What is needed>
Could you transcribe exactly the lines from the one containing "Image resolution: width=680" through the last line of the records below, leaving out the pictures?

Stored items:
--------------------------------

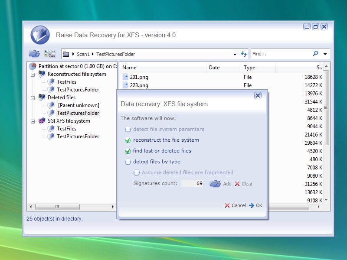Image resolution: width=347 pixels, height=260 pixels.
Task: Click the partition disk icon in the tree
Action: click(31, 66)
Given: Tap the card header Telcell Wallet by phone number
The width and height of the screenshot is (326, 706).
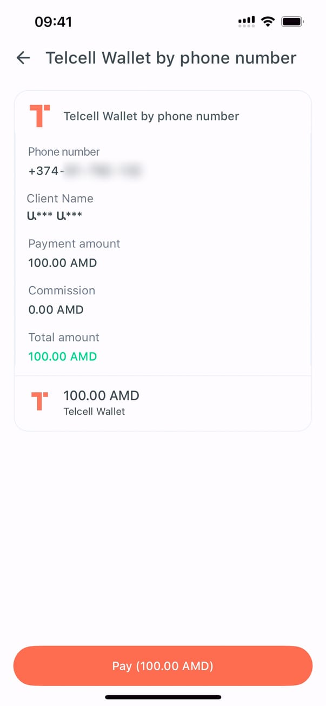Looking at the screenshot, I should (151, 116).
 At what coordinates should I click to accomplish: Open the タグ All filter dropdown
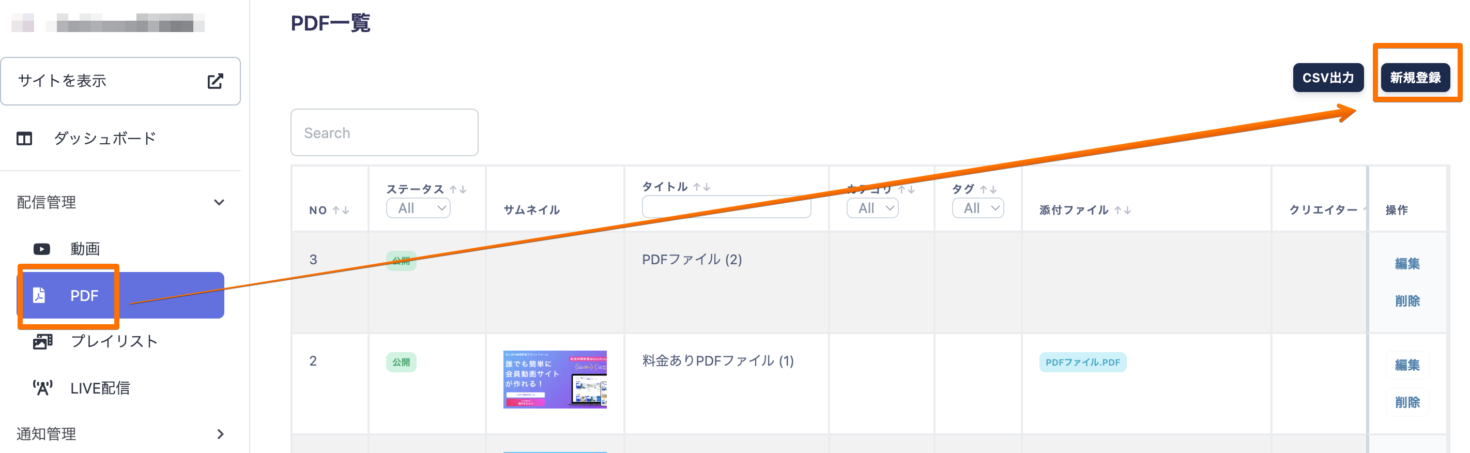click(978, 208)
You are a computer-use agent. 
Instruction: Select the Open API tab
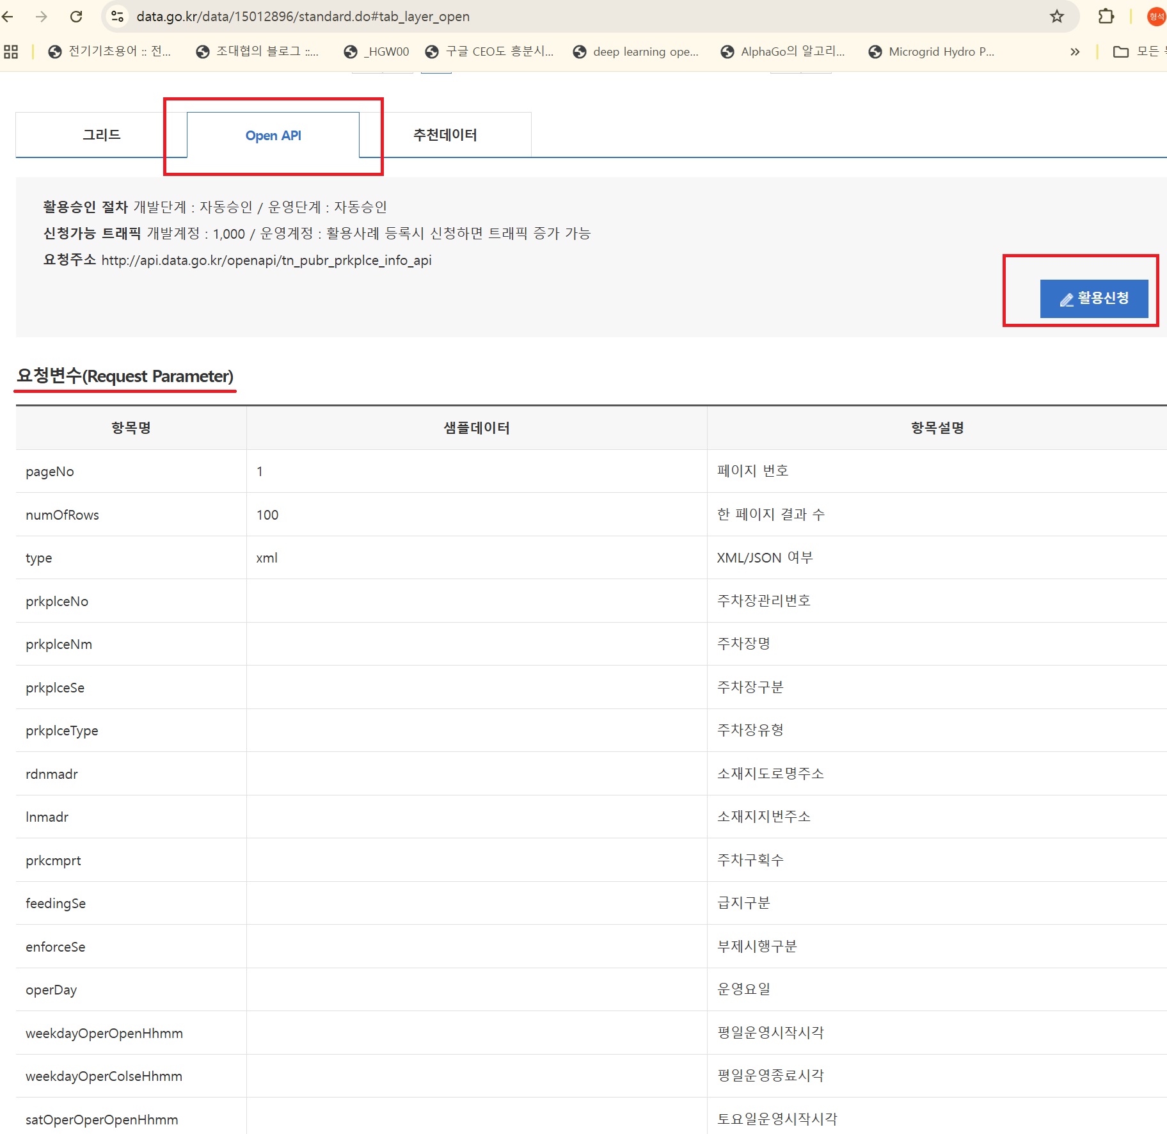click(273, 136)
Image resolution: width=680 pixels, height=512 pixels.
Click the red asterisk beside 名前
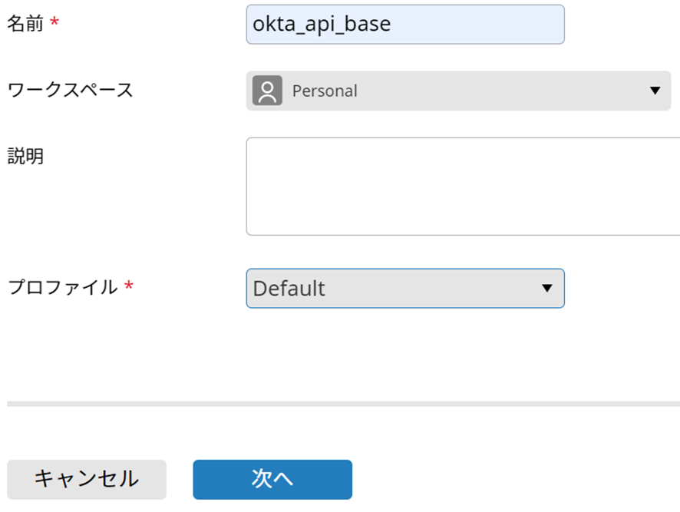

--------------------------------

Finished exercise>
Image resolution: width=680 pixels, height=512 pixels.
Click the red asterisk beside 名前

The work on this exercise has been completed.